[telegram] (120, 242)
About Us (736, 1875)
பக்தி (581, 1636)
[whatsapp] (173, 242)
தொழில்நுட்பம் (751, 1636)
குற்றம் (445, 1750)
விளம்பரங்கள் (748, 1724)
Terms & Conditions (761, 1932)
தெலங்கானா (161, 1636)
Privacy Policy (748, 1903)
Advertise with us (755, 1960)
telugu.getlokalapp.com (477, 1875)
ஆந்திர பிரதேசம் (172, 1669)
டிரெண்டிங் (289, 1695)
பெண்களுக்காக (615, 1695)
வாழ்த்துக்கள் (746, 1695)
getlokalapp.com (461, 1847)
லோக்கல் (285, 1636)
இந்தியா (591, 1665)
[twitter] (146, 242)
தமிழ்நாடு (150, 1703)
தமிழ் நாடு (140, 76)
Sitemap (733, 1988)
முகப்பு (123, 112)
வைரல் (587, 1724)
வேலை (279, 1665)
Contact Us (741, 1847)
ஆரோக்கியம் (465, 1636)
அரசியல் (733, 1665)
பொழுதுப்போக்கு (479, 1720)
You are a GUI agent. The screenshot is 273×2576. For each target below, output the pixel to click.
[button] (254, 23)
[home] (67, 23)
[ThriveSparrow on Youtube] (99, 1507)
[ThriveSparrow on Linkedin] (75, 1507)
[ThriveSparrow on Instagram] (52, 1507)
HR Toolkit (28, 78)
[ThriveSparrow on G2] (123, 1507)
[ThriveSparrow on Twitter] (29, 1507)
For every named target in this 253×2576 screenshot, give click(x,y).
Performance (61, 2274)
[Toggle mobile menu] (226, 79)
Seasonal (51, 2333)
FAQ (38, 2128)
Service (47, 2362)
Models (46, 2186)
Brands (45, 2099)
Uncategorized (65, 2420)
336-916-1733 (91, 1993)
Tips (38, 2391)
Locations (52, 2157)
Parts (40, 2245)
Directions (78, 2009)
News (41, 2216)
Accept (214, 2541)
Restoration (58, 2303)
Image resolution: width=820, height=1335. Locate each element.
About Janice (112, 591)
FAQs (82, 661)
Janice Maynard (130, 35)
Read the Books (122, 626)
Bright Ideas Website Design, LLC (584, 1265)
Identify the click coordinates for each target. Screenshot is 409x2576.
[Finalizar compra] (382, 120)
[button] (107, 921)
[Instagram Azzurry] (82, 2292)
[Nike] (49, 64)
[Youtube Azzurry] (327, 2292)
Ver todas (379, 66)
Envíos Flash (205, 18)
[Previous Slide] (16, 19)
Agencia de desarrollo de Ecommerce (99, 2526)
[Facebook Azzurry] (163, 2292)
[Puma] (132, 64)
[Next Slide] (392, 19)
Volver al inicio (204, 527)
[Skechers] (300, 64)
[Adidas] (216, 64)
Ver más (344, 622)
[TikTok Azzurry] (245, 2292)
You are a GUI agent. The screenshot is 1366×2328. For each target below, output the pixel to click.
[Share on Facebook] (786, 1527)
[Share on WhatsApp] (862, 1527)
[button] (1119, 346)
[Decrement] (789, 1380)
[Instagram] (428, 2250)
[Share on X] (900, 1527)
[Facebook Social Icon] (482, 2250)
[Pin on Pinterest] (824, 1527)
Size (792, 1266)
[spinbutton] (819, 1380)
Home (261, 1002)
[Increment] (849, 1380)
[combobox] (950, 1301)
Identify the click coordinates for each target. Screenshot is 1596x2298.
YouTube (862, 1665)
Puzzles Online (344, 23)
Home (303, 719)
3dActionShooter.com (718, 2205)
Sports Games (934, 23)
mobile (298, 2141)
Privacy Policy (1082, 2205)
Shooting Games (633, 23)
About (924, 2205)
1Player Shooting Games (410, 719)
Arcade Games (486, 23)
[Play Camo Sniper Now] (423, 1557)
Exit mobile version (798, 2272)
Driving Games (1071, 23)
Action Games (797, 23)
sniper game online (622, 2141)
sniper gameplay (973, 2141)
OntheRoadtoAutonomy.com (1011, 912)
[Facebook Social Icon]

━━━━━━━━

What is being asked: Every line in the entries above that has the word "Social" should be identified and copied.

Output of the exercise:
[Facebook Social Icon] (482, 2250)
[Facebook Social Icon]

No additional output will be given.